Task details →
After going through the data, give the number of lines that contain the word "computer" as your sole answer.

^^^^^^^^

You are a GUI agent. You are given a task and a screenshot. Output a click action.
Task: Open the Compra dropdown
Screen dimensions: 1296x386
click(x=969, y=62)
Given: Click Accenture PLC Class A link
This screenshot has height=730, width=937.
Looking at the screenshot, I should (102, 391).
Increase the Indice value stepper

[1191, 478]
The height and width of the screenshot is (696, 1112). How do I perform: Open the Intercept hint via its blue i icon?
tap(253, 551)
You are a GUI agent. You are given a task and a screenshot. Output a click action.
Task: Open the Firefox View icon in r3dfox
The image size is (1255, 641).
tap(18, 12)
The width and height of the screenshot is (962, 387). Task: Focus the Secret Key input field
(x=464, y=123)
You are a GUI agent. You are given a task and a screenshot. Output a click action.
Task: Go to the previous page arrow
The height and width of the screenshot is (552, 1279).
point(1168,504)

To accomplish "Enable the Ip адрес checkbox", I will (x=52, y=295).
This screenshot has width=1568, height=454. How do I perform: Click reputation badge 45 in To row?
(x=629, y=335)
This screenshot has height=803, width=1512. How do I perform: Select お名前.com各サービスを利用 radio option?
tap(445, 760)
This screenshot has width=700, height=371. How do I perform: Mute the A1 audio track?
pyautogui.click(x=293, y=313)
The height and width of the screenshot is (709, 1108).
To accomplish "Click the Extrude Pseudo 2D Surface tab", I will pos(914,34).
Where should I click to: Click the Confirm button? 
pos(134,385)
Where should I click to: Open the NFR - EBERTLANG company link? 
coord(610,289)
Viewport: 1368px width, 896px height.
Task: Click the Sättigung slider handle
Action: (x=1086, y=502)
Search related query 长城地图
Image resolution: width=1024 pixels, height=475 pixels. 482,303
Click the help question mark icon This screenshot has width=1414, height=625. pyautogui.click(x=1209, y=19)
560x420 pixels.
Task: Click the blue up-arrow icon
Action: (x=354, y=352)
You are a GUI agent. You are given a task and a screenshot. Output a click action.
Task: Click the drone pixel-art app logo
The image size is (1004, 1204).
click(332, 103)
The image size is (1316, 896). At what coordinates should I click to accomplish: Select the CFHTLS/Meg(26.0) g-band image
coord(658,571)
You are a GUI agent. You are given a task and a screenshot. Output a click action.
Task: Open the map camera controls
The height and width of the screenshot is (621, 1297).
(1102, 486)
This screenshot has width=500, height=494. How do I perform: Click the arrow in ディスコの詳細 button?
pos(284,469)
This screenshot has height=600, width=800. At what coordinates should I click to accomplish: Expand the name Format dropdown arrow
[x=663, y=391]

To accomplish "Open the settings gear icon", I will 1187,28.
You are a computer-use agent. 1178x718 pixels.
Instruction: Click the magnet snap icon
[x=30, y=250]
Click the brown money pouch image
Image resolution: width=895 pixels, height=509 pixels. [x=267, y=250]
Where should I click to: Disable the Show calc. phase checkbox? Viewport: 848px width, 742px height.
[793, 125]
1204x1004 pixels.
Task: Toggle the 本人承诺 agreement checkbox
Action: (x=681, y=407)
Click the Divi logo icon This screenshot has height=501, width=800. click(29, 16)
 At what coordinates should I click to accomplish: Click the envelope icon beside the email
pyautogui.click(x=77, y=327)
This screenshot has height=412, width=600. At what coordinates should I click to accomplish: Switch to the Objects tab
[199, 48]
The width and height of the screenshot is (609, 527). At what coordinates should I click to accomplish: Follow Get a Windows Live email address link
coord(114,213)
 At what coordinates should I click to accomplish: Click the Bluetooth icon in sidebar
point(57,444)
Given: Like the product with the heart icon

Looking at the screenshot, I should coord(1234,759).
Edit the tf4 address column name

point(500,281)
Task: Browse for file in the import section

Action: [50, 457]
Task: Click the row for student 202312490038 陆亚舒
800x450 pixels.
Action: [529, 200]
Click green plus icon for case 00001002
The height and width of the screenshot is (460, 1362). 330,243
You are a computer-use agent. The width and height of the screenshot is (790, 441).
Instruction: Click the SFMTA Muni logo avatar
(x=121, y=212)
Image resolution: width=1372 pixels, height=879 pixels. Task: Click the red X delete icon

^^^^^^^^

Answer box →
2